* ФРАГМЕНТ ТЕКСТА
>>
Долгое время он только копировал, шел по стопам своего кумира. Теперь судьбой за него был сделан выбор: у него больше не было времени учиться. Приступы кашля повторялись все чаще, петербургский климат не способствовал выздоровлению. Но Флавицкий упорно не следовал рекомендациям врачей и продолжал работать над картиной.
«Княжна Тараканова» — бесспорный шедевр, одна из самых удивительных картин в русской живописи. Но часто об этом полотне рассказывают неправильно: сначала говорят о главной героине и ее судьбе и только потом упоминают Флавицкого. Но сюжет картины условен. Флавицкий выбрал его лишь по той причине, что в Академии классическими считались две тематики: религиозная и историческая. Рамки второй были куда шире.
<<
* ИСХОДНЫЕ МАТЕРИАЛЫ
>>
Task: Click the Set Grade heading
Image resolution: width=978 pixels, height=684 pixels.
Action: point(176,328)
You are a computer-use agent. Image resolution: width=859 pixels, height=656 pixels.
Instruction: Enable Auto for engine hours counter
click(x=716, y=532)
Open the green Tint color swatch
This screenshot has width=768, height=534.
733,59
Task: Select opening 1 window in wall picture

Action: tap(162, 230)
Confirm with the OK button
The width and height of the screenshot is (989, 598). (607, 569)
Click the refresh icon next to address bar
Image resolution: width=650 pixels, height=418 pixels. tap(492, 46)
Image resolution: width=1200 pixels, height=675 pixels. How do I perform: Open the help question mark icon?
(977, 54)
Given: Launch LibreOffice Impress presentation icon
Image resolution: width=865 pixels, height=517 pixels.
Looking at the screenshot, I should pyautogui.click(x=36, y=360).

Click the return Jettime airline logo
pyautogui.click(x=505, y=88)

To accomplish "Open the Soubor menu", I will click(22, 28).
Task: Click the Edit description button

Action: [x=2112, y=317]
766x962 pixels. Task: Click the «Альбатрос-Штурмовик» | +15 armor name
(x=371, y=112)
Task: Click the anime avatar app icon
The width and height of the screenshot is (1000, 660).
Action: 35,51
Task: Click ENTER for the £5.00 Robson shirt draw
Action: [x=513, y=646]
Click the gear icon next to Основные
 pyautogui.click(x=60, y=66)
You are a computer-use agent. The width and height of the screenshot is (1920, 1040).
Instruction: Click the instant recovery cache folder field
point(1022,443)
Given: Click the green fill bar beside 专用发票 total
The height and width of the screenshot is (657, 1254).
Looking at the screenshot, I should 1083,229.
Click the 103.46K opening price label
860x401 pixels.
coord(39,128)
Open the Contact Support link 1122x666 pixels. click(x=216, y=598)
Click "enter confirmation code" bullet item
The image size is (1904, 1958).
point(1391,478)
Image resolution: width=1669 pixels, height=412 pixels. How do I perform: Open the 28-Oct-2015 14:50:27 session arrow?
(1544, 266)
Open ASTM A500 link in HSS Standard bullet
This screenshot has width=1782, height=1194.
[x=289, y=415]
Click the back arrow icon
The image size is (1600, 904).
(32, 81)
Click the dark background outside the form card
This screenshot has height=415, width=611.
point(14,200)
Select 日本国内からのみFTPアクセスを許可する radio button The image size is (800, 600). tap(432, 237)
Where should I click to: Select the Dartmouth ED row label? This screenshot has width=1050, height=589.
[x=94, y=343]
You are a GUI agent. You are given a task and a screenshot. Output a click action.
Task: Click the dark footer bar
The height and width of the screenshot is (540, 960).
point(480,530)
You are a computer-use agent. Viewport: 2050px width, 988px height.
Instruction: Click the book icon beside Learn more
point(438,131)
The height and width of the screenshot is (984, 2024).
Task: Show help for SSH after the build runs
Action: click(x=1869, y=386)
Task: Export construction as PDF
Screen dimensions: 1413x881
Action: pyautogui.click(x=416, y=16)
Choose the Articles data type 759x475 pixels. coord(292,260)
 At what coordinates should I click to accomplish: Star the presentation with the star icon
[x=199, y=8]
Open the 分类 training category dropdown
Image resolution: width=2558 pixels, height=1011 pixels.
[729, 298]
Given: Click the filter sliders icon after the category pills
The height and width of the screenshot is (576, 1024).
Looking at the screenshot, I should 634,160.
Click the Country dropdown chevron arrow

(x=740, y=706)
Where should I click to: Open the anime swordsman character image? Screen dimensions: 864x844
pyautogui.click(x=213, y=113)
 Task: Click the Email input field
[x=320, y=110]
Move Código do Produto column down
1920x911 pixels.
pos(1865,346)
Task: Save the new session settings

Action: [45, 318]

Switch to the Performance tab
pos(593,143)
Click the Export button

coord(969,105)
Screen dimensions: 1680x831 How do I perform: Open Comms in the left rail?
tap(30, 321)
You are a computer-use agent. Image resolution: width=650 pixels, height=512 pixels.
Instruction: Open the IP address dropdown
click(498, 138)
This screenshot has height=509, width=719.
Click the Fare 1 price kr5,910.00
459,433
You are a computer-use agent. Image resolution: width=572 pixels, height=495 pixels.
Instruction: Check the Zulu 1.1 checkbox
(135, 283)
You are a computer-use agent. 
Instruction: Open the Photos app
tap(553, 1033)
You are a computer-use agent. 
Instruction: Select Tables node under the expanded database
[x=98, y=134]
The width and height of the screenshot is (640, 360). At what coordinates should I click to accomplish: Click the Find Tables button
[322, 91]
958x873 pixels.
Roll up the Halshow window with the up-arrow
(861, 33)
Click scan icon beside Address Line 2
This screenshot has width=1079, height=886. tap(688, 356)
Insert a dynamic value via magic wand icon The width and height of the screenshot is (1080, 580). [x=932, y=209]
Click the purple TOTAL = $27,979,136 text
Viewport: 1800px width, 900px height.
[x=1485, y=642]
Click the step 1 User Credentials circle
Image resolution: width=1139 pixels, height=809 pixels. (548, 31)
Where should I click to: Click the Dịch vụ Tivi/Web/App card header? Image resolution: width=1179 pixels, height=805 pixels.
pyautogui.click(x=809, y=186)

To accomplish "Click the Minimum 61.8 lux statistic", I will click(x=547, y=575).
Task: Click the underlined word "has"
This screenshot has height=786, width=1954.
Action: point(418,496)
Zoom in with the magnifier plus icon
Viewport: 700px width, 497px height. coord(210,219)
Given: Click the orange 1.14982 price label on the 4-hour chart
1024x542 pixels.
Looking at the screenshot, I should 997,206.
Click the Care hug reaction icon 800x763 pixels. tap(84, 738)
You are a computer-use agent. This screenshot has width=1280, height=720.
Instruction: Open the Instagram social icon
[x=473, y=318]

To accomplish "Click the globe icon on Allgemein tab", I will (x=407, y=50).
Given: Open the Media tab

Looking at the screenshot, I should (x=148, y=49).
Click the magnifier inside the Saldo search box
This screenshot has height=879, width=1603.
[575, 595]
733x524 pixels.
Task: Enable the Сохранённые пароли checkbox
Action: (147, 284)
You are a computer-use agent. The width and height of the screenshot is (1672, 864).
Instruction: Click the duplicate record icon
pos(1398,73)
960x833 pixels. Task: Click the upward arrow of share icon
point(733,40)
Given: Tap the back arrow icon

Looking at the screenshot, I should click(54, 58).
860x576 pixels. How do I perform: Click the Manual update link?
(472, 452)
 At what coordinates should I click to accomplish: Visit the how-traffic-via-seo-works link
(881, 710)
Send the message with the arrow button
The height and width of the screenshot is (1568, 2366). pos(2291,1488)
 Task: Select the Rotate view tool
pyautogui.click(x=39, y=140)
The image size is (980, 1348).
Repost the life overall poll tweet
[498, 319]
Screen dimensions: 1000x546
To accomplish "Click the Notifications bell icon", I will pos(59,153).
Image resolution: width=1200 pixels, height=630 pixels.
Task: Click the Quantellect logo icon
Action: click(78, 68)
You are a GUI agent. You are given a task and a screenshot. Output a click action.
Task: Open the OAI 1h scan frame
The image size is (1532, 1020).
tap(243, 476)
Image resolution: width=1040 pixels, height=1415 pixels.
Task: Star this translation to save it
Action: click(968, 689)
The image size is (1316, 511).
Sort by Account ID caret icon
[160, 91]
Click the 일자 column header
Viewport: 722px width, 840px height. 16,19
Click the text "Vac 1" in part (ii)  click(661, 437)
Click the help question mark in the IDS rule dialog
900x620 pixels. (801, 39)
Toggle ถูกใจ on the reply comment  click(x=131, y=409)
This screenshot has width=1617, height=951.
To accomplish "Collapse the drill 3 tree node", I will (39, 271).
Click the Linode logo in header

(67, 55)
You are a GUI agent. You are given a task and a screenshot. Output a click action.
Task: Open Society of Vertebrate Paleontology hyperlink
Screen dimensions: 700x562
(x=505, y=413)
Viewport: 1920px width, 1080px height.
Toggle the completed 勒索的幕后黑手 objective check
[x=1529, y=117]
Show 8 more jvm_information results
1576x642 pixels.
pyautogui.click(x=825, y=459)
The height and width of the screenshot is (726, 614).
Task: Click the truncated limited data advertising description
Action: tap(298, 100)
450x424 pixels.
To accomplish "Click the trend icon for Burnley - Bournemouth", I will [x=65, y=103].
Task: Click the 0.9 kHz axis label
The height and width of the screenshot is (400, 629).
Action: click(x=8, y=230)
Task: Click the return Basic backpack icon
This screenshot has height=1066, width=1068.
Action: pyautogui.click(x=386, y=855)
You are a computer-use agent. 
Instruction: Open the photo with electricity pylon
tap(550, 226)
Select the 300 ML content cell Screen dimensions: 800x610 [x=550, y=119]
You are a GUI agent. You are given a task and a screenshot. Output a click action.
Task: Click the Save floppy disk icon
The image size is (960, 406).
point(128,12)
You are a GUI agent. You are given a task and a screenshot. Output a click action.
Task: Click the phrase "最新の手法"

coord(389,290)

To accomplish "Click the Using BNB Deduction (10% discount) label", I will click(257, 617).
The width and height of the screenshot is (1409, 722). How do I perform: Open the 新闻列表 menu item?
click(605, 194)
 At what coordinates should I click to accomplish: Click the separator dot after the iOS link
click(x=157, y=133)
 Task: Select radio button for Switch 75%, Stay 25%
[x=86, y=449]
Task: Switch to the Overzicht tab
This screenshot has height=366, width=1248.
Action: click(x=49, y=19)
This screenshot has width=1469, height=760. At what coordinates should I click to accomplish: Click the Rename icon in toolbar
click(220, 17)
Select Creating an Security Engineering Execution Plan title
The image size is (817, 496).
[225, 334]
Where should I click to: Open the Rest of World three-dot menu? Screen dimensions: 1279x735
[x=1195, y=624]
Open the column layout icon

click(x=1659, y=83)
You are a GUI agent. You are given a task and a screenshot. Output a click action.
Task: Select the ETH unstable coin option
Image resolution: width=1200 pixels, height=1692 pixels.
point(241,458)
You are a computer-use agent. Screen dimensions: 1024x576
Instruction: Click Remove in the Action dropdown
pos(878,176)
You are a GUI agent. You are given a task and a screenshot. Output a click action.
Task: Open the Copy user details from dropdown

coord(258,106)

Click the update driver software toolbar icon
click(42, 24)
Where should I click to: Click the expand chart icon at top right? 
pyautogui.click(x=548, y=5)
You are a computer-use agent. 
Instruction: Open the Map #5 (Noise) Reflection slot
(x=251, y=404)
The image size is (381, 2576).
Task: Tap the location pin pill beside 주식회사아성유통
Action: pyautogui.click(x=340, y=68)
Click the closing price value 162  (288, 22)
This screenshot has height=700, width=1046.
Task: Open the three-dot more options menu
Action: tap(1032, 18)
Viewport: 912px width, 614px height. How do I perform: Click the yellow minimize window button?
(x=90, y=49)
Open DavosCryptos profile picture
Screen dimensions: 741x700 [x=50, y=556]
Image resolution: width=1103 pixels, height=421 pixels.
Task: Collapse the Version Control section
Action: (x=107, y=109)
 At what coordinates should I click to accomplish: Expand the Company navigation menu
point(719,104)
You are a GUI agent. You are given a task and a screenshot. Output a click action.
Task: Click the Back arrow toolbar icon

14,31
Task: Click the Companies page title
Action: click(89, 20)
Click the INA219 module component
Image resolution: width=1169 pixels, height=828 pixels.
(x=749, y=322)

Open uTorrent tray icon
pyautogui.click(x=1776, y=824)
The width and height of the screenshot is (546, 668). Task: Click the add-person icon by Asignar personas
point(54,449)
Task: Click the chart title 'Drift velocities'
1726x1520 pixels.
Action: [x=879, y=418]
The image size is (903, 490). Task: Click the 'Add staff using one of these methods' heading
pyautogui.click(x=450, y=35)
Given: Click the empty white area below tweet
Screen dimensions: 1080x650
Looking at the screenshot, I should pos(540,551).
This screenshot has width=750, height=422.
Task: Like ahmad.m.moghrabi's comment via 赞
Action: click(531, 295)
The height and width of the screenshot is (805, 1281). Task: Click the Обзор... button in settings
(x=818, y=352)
<<
* СУТЬ ЗАДАНИЯ
Перепишите без изменений часть фрагмента о Флавицком, начиная со слов «Долгое время он» и продолжая по слова «были куда шире.» включительно. Пункты приведены как самостоятельный материал, отдельный от фрагмента.

* ТЕКСТ ОТВЕТА
Долгое время он только копировал, шел по стопам своего кумира. Теперь судьбой за него был сделан выбор: у него больше не было времени учиться. Приступы кашля повторялись все чаще, петербургский климат не способствовал выздоровлению. Но Флавицкий упорно не следовал рекомендациям врачей и продолжал работать над картиной.
«Княжна Тараканова» — бесспорный шедевр, одна из самых удивительных картин в русской живописи. Но часто об этом полотне рассказывают неправильно: сначала говорят о главной героине и ее судьбе и только потом упоминают Флавицкого. Но сюжет картины условен. Флавицкий выбрал его лишь по той причине, что в Академии классическими считались две тематики: религиозная и историческая. Рамки второй были куда шире.